What this task involves:
The word "step" may appear in some of the lines below. State how many lines contain it, and write only that number.

Exercise data:
──────

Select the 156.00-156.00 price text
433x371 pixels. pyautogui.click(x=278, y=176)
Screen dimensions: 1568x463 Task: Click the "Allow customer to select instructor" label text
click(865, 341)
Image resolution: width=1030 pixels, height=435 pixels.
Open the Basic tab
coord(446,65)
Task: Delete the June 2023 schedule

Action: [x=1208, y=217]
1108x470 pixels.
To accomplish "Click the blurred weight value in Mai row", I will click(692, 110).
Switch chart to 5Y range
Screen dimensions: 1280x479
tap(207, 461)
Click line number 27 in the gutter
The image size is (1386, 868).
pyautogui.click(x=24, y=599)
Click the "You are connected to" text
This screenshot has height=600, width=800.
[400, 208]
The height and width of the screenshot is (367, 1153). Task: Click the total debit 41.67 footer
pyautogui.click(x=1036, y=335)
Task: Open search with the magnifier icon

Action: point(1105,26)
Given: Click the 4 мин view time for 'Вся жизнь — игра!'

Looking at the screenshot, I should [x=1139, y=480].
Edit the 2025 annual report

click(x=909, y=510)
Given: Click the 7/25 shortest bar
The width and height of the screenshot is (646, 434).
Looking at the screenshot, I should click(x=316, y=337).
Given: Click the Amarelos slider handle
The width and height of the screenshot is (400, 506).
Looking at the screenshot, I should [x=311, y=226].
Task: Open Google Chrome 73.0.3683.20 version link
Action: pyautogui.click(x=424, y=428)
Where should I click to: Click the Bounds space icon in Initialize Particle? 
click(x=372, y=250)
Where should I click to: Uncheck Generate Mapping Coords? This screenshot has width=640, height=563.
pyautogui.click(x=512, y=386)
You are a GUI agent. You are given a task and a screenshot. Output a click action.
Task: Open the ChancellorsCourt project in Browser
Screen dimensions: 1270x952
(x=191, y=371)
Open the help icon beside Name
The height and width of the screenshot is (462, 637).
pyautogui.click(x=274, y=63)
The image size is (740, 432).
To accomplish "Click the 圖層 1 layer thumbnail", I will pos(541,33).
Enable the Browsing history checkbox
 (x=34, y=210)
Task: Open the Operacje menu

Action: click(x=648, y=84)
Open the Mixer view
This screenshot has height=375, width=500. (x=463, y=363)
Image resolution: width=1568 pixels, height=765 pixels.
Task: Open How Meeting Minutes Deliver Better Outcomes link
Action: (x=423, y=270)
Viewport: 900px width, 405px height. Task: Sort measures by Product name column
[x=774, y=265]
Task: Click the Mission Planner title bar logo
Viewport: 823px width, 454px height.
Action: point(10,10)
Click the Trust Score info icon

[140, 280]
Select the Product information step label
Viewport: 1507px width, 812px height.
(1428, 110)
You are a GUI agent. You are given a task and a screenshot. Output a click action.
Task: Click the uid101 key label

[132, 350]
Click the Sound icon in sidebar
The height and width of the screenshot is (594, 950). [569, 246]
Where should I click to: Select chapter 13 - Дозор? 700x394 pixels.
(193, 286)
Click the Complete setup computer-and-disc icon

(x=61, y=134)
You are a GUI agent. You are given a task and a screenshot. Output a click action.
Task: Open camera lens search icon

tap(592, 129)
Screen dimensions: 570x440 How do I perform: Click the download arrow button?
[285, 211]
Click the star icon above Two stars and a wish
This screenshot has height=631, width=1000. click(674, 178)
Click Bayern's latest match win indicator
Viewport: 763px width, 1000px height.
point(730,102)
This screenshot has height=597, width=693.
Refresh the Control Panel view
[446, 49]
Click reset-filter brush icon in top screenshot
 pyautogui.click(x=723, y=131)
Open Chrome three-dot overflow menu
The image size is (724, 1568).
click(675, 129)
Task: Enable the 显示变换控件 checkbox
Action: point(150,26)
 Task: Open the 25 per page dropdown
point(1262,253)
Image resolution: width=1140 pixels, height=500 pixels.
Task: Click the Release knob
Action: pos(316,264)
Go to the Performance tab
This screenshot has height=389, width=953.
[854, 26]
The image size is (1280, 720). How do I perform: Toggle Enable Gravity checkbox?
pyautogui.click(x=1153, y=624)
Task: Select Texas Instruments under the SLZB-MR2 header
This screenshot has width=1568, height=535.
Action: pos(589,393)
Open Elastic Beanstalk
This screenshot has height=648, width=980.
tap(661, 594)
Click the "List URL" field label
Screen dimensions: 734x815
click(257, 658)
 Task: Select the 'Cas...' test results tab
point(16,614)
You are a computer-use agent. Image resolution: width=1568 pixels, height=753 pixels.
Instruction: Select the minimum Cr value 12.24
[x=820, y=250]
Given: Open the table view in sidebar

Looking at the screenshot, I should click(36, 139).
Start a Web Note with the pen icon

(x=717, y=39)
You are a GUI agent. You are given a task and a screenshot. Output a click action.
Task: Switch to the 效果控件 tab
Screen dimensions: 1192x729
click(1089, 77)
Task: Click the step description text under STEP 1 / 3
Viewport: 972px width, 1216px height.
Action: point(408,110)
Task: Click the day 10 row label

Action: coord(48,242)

──────

Answer to the problem:
2